The holiday over, my husband and I went back to DC. My dad IMed me the day after we got home.
"Your mother spent half the night up playing Brain Age," he informed me. "She won't put it down!"
I grinned. Score one for video games, and score one for mum.
Since then, we've broadened her gaming horizons. We try to avoid sending twitchy titles, as she's got arthritis and her dexterity's not great, but there are still plenty of slower-paced games out there. She didn't enjoy Professor Layton and the Unwound Future when I lent her my copy, but after we told her that Phoenix Wright: Ace Attorney was "like a wacky Japanese Law and Order, more or less" she was willing to give it a go. Of course, we grabbed her Brain Age 2, as well as a few assorted cartridges of word and sudoku games.
Plants vs Zombies was an unmitigated hit, but with a slight snag. mum called me a month after mother's day last year explaining that she had successfully hit the giant robot-zombie mastermind at the end of the game (Dr Zomboss), but that he refused to keel over and die. "Is it broken?"

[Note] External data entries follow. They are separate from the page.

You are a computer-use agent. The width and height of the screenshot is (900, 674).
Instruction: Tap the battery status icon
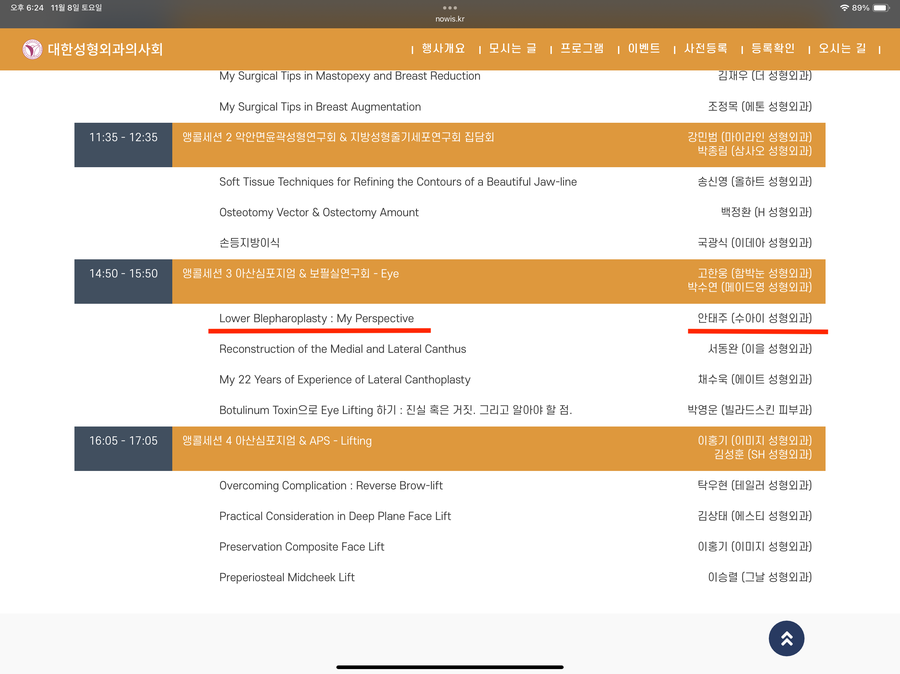pos(880,8)
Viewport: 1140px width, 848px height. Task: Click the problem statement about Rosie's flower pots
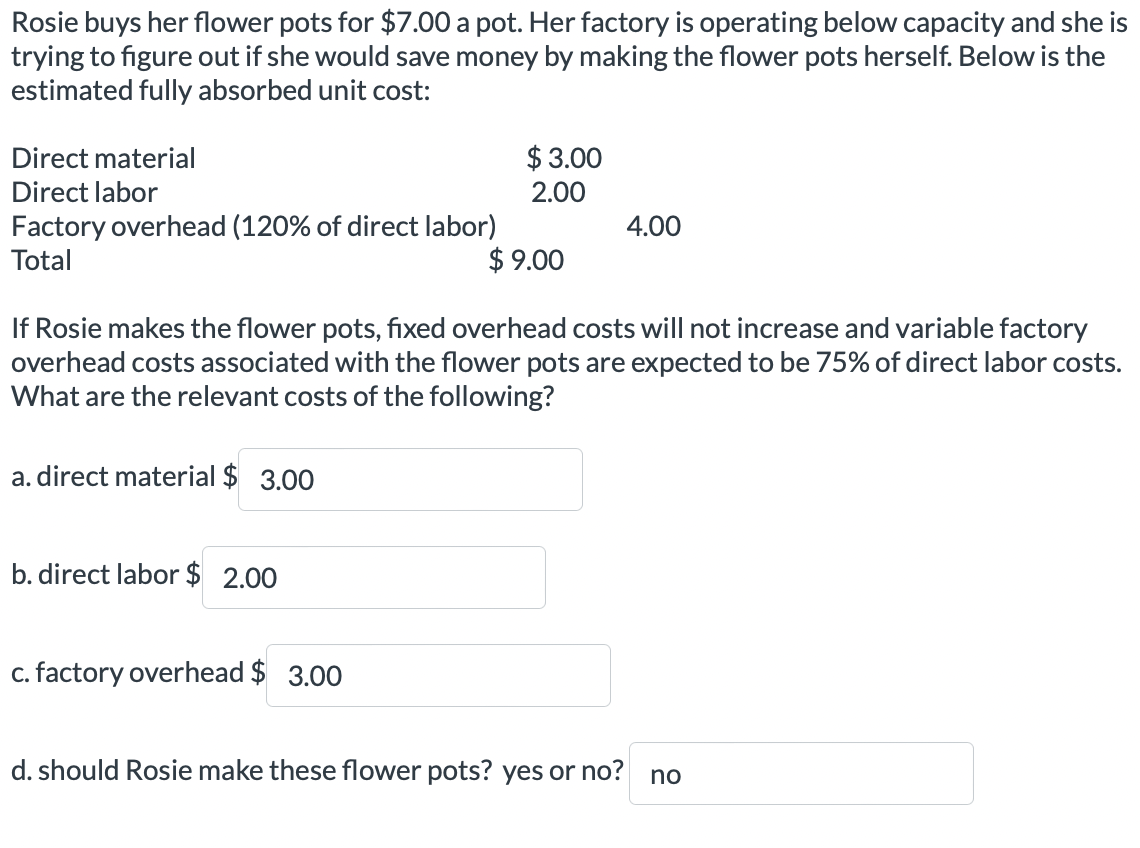[560, 56]
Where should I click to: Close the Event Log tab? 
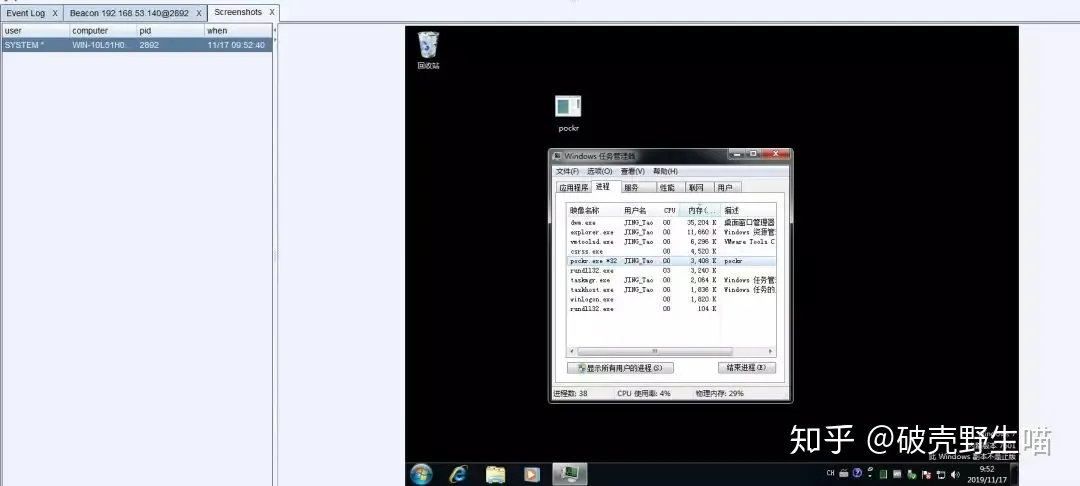click(55, 13)
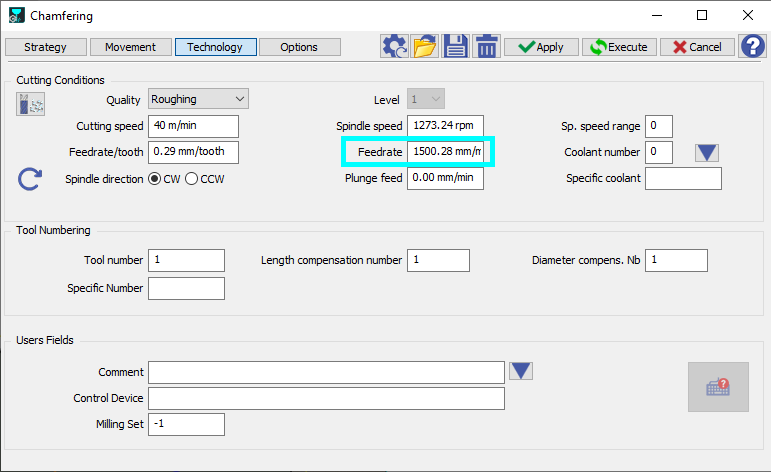Click the Cutting speed input field

click(x=194, y=126)
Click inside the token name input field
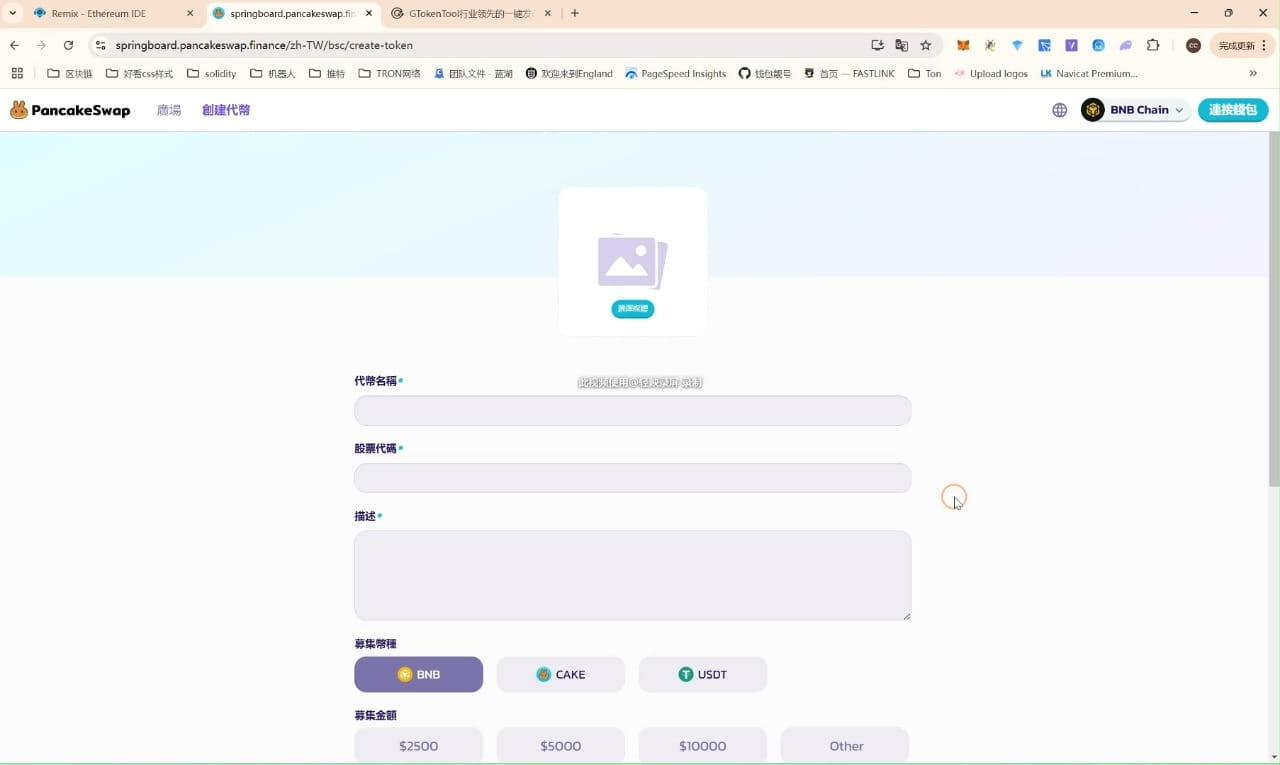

No, I cheerfully explained: "It's just a boss. You'll have to do your thing three times to get it to die."
And that's how I found myself, one June afternoon, patiently giving my mother the extremely abridged version of the history of the boss fight in gaming.
Mum's health is the best now that it's been in years, maybe in decades. She's bounced back from what was effectively a sustained brain injury to doing even better than she was before, and she doesn't need to work out with her DS every day anymore. Now, she does it because she genuinely enjoys the challenges.
I visited my parents last week. mum played with her DS not quite as often as I reached for my smartphone (I'm a bit of a Twitter addict), but often enough to make me laugh. "I don't have any cribbage games," she lamented. (My dad won't play the real thing with her, and neither will I, because as far back as I can remember neither of us has ever won against her.) "And I finished all the sudoku on this one so I'm starting all over again, since I don't remember them all exactly."
I ordered the one cribbage game for DS I could find on Amazon when I got home Monday. It arrived at my parents' house yesterday. Dad reports she's already played nearly six hours of it.
Happy mother's day, mum. I'm glad the games helped you get better. See? I was right: they weren't a waste of time. For either of us.